Emocjonalne napięcie i zmieniające się uczucia udaje się przedstawić dzięki syntetycznym dialogom i subtelnej grze aktorskiej oraz szczególnej pracy kamery i inscenizacji. Matylda wydaje się być zachwycona nową znajomością i przerażona perspektywą utraty Emilii. Za jej nieco nazbyt ekspresyjnymi zachowaniami okazuje się skrywać zdumienie, że relacja z kobietą może dać jej szczęście. Jednocześnie chwyta się za wszelką cenę tej szansy. Stopniowo odsłania się przed Emilią, która jest w związku z chłopakiem. Emila początkowo zirytowana sytuacją, z czasem ujawnia fascynację poznaną w nocy Matyldą. Moment życiowy, w jakim znalazły się obie bohaterki, okazuje się pod pewnymi względami podobny - obie rozczarowane związkami znajdują ku swemu zaskoczeniu spełnienie w miłości lesbijskiej. Stają się sobie bliskie. Nie wiadomo, jak ułoży się relacja pomiędzy nimi, czy będzie trwała. Ostatnia scena i wypowiedziane przez Emilię z czułością i w skupieniu imię partnerki zdają się sugerować, że miłość ta może rozkwitnąć.

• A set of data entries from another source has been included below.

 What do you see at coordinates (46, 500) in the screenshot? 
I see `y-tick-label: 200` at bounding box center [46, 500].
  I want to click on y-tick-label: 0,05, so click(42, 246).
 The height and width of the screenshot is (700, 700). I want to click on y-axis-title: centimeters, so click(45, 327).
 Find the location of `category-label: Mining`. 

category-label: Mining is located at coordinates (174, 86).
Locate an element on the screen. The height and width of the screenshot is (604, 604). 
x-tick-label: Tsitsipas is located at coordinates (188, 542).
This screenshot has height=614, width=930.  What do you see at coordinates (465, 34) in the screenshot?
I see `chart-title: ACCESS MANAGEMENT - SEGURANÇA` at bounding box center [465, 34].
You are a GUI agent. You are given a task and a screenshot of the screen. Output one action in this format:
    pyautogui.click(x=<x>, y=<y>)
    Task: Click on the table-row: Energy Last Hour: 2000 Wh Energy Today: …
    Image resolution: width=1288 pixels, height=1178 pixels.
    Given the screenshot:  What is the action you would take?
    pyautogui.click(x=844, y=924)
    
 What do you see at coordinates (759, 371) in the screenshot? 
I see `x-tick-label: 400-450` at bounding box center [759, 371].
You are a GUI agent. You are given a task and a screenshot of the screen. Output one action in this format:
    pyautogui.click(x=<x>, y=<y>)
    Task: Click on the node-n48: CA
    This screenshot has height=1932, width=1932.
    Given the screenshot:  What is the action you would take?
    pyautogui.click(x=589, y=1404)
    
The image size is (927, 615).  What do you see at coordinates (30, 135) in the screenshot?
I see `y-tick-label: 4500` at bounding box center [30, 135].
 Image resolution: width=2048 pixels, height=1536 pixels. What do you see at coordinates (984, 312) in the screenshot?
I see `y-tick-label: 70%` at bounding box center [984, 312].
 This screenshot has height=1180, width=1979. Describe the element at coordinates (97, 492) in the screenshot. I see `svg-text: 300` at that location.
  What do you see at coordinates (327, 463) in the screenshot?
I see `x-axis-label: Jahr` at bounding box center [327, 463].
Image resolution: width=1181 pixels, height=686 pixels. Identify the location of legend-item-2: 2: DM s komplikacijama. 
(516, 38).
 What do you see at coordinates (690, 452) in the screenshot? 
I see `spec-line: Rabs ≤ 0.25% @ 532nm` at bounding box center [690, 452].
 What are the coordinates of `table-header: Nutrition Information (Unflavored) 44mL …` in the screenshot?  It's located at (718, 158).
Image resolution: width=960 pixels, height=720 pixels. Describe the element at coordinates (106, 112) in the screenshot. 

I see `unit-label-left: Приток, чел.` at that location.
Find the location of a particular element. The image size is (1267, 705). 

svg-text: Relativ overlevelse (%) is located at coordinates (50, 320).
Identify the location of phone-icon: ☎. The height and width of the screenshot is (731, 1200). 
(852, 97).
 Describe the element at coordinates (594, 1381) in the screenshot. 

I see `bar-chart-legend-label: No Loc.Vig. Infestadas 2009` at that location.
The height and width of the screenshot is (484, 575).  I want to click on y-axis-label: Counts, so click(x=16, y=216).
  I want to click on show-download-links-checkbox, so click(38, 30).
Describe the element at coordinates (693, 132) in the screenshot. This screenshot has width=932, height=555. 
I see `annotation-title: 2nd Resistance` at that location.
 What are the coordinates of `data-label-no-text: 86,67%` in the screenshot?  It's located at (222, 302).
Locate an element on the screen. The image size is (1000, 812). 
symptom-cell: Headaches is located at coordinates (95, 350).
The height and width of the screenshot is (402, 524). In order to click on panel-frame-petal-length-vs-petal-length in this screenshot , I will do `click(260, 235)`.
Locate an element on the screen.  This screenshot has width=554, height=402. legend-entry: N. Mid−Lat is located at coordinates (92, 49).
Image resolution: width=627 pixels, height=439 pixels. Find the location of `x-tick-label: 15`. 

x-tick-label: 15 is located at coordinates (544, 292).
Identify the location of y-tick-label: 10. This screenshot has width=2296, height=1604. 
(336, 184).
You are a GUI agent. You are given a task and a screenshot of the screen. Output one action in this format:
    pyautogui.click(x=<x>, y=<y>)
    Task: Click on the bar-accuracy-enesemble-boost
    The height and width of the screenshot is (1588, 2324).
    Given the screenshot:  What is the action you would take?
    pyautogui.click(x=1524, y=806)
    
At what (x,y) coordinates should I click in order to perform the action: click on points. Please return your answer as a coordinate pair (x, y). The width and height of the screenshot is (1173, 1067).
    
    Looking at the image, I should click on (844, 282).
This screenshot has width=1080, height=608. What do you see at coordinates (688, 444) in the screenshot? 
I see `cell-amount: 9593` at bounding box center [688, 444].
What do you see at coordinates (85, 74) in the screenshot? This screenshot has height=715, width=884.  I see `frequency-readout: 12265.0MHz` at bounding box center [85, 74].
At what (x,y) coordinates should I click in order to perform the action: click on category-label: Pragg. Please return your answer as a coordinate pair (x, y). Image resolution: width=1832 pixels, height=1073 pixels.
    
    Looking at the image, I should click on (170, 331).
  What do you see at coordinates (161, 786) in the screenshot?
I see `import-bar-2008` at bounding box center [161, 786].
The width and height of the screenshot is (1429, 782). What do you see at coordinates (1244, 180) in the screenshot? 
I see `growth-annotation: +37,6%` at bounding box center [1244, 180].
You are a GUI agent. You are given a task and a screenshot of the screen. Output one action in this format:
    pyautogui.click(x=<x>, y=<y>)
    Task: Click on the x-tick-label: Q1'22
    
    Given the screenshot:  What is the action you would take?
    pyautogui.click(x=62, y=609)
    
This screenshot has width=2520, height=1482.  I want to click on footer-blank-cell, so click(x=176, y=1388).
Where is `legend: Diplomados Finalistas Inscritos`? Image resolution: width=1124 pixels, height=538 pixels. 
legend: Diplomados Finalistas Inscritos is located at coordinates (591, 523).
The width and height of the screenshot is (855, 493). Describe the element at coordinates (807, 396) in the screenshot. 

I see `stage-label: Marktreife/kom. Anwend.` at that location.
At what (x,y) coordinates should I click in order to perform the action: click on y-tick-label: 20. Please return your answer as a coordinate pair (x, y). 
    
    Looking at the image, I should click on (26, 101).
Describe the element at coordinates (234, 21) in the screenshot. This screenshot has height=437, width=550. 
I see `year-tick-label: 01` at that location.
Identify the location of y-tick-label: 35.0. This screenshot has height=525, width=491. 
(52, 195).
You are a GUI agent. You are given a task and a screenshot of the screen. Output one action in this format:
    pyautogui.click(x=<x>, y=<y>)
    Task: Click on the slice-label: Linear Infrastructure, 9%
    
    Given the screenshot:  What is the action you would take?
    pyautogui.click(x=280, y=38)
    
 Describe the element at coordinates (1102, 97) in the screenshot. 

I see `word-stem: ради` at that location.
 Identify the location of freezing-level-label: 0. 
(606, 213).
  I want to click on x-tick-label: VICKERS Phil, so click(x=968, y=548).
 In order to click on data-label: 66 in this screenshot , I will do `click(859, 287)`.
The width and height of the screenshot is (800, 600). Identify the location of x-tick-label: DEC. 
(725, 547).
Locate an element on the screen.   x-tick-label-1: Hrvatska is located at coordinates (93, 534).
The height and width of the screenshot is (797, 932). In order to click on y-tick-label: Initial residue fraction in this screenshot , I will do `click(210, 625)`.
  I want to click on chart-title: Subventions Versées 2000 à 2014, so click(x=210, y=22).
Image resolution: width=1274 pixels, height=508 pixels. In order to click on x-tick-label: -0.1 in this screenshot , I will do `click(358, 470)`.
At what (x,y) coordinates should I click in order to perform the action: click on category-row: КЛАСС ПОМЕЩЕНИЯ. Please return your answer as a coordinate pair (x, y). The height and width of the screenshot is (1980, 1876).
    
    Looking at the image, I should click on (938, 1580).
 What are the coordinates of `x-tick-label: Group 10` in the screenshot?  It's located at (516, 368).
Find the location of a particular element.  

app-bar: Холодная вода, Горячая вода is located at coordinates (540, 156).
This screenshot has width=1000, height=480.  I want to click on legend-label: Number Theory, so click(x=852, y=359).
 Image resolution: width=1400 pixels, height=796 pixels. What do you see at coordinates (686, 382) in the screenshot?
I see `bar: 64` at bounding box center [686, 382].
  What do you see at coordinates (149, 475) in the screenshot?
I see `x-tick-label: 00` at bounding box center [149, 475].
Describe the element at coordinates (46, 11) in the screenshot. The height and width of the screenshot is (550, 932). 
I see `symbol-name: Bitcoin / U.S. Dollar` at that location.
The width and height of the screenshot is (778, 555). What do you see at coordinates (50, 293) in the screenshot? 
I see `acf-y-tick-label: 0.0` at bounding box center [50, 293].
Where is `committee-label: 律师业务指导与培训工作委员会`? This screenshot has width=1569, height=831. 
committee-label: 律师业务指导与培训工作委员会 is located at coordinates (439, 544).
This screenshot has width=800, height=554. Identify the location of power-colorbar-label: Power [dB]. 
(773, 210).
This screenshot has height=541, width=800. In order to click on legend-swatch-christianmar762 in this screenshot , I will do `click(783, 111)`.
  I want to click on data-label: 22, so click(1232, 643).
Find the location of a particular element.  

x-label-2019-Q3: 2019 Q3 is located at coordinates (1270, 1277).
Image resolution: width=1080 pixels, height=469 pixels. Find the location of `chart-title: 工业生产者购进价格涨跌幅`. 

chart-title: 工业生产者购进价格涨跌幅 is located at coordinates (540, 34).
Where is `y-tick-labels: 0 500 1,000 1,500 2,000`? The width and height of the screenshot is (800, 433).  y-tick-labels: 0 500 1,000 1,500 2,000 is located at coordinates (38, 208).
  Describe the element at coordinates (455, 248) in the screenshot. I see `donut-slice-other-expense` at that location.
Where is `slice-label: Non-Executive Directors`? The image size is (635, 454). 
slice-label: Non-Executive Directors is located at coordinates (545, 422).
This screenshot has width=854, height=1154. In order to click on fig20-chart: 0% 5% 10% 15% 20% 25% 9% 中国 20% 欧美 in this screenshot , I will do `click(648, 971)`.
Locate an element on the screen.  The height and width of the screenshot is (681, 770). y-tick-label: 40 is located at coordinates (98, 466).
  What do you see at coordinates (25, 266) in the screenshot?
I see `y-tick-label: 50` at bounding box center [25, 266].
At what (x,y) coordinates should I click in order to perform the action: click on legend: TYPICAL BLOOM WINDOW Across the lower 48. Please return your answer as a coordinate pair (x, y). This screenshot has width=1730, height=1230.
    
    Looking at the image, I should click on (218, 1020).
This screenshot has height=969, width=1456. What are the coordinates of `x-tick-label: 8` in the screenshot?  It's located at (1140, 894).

Pierwsza scena etiudy rozgrywająca się w dyskotece podporządkowana została transowemu rytmowi muzyki. Kamera wykonuje wolne, równoległe jazdy. Całość filmowana jest w odległych planach w slow motion jak we śnie lub wizji. Emila następnego ranka nie będzie w stanie odtworzyć przebiegu zdarzeń. W finale sceny zastosowano zbliżenie - kadr wypełniają usta całujących się kobiet. Zupełnie inny rodzaj napięcia towarzyszy obu dziewczynom podczas spotkania tuż po przebudzeniu. Nerwowość Emilii, która nie może dodzwonić się do swojego chłopaka, i najpierw nie może, a potem nie chce opuścić mieszkania Matyldy oddana jest poprzez ruchliwość kamery. Gdy kobiety zaczynają rozmawiać, a jednocześnie rozumieć to, co zaszło między nimi, znów ujęcia stają się spokojniejsze, bliższe transowemu rytmowi pierwszej sceny, jakby emocje towarzyszące pierwszemu pocałunkowi do nich powróciły. Bycie razem sprawia im radość, rodzi się między nimi bliskość ujawniająca się w drobnych gestach odgarniania włosów, poprawiania kaptura bluzy, dotyku. Ostatnia scena Pocałunku znów filmowana jest w stylistyce podobnej do ujęć w dyskotece. Tym razem jednak obie kobiety świadomie podejmują decyzję o zbliżeniu.